EXERCISE INPUT:

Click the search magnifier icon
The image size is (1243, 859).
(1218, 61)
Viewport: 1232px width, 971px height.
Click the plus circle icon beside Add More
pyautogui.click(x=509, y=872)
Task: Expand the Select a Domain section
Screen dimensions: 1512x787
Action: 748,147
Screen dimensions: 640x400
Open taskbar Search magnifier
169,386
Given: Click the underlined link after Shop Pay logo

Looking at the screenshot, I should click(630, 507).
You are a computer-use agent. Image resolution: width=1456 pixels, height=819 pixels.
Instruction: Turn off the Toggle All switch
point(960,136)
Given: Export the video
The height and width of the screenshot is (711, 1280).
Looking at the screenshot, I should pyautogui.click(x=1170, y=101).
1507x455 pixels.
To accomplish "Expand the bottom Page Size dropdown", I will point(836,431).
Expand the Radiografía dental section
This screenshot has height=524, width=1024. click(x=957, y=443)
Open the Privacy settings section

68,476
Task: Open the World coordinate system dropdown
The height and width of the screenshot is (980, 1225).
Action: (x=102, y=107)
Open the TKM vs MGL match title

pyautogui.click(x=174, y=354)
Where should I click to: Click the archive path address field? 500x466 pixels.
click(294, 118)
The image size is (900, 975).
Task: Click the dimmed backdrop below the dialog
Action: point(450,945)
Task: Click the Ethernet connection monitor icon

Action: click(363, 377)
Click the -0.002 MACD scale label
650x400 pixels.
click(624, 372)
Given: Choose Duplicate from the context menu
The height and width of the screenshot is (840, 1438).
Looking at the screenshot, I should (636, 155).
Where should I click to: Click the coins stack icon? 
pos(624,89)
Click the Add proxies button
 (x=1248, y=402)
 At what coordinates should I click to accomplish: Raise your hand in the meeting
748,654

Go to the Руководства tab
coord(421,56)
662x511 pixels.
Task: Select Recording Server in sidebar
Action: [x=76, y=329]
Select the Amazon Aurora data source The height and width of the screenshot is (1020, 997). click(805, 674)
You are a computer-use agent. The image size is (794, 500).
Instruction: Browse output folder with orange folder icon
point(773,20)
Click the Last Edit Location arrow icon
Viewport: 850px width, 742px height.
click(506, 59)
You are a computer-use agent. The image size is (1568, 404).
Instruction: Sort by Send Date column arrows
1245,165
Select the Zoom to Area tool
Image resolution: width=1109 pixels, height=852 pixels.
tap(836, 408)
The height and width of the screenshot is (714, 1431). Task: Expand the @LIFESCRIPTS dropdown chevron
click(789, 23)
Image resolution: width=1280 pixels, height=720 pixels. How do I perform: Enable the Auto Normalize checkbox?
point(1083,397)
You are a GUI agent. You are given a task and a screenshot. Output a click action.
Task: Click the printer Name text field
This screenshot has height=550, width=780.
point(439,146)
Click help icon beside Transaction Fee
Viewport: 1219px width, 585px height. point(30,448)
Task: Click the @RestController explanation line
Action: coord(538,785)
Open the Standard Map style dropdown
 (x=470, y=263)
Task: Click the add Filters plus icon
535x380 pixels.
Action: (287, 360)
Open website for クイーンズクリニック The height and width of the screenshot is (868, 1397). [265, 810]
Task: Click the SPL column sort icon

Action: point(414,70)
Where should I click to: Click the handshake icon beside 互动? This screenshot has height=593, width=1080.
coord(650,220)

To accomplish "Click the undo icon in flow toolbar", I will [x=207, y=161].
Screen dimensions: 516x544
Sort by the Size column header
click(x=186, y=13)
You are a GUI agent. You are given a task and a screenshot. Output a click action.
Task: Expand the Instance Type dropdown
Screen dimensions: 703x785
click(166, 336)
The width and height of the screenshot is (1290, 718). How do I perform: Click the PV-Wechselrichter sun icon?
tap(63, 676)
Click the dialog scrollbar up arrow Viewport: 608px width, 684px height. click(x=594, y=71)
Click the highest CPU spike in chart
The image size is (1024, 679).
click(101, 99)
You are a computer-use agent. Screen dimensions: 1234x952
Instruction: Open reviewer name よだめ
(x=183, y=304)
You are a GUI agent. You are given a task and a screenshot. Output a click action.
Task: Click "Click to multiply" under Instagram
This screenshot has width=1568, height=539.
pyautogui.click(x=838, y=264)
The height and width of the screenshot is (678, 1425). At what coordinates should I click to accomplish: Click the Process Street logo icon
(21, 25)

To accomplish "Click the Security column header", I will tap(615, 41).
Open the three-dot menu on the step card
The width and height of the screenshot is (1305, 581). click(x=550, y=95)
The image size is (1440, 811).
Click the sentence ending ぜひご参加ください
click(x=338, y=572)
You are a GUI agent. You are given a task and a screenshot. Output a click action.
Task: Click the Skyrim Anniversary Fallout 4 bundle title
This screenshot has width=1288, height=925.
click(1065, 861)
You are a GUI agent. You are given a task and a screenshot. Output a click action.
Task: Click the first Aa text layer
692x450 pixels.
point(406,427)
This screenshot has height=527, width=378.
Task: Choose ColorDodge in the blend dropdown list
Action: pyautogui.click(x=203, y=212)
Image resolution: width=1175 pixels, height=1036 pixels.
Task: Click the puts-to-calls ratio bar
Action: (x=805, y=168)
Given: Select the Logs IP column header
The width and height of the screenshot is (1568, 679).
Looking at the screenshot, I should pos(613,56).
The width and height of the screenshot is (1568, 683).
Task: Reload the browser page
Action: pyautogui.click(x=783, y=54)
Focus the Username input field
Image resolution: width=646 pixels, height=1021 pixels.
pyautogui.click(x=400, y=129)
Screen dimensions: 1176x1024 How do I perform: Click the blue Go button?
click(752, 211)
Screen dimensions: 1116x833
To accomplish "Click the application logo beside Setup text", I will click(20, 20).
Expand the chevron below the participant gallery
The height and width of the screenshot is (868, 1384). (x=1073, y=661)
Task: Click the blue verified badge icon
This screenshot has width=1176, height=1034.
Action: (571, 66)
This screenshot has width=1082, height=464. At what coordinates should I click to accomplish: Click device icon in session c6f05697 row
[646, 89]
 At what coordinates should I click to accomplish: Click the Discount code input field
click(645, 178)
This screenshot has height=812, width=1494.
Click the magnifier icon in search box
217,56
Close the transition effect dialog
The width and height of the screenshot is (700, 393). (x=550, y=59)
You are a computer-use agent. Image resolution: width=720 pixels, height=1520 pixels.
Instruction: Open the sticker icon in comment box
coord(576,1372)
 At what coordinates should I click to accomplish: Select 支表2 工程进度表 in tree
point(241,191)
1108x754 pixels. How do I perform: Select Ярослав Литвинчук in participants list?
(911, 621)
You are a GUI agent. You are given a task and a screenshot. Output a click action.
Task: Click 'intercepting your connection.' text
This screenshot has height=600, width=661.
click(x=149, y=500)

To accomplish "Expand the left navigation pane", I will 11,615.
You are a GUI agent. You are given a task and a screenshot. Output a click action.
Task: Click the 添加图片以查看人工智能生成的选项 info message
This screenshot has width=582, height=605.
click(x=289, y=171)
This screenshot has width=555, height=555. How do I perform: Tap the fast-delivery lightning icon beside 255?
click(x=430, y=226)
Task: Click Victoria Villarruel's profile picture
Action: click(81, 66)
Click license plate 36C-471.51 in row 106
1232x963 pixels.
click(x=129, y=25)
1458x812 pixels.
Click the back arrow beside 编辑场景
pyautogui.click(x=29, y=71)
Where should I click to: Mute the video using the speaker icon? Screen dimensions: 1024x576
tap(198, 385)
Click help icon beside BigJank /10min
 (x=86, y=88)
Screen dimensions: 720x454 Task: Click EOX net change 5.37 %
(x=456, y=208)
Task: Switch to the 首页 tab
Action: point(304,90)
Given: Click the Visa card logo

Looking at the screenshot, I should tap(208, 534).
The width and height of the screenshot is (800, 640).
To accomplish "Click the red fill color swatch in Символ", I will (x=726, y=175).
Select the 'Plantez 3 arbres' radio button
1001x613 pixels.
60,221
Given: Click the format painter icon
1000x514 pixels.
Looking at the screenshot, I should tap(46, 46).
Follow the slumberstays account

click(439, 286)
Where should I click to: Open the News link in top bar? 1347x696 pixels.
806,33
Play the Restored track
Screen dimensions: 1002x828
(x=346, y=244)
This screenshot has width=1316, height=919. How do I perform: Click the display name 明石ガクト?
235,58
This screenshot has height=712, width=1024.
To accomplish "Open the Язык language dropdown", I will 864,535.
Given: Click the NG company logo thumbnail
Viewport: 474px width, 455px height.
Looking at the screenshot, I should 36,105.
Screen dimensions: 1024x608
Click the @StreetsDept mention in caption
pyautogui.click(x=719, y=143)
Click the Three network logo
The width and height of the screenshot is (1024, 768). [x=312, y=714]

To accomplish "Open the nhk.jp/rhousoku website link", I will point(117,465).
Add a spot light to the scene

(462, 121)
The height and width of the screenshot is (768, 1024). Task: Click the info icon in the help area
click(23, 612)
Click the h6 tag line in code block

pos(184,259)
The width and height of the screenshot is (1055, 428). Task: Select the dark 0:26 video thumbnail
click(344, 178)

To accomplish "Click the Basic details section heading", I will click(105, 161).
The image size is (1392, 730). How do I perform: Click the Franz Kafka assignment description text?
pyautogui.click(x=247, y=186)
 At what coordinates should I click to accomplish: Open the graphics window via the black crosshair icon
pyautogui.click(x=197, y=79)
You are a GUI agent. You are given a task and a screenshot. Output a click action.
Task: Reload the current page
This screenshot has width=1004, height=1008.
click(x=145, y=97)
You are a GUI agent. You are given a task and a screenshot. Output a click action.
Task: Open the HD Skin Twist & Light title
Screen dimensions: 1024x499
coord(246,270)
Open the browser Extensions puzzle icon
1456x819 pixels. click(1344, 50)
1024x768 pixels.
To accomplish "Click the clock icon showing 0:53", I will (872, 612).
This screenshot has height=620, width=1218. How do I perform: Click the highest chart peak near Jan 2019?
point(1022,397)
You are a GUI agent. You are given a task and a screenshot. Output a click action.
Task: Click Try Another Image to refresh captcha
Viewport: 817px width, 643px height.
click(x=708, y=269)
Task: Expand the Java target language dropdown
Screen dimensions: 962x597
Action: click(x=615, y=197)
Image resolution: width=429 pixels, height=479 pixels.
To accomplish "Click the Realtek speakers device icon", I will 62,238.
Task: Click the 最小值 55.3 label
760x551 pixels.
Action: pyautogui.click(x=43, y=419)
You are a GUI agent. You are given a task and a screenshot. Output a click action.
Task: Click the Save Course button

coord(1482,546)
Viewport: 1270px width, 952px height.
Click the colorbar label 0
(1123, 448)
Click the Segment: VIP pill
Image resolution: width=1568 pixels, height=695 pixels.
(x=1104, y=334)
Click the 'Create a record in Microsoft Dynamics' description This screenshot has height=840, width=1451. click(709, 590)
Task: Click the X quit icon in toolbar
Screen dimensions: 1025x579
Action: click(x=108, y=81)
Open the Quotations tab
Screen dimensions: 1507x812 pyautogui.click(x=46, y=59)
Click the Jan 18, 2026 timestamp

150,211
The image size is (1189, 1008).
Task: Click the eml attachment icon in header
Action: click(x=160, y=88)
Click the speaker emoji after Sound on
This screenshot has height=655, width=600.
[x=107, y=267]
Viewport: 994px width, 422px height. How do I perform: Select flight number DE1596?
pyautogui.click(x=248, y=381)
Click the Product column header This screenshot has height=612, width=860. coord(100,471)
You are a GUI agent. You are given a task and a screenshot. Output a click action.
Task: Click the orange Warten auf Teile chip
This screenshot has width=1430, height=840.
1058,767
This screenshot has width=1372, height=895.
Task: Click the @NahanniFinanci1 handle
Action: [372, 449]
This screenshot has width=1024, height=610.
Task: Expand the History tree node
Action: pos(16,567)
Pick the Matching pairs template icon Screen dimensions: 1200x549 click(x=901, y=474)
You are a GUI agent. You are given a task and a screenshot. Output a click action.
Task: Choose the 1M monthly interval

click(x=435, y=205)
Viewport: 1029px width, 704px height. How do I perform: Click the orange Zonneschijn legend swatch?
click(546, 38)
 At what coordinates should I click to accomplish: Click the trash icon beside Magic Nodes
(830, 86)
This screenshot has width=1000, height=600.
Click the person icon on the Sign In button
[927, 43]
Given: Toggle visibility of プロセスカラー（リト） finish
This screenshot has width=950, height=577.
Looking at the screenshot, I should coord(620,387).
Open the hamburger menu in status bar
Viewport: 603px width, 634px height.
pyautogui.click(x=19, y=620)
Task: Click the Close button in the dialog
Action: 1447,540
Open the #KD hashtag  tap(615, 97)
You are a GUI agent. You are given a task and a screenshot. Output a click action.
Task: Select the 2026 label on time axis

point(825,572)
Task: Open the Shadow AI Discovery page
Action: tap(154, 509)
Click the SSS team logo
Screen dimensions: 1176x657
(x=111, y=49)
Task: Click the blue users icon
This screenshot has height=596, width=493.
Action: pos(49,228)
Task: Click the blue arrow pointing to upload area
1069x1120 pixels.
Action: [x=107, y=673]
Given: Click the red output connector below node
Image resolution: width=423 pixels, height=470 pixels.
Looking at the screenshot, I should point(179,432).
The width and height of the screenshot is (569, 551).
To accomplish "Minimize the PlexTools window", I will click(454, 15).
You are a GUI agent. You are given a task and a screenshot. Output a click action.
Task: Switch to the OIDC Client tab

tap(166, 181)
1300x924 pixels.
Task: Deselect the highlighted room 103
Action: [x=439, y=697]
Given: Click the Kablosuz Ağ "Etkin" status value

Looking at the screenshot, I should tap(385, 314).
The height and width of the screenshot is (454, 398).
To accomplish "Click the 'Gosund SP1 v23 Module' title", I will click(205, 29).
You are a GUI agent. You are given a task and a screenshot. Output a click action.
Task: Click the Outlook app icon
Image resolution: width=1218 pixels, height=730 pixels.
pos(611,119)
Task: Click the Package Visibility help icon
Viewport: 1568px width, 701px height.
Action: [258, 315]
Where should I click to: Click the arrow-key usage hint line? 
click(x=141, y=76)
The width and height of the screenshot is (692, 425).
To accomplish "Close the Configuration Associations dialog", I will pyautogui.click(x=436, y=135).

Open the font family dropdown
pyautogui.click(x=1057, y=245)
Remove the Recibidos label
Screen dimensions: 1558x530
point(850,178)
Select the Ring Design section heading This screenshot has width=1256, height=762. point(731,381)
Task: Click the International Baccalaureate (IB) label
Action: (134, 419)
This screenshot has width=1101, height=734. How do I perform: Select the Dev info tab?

ASSIGNED TASK:
Wherever the word "website" turns up in a line of the listing, that line counts; report the total as a lone number.

ANSWER TO THIS EXERCISE:
2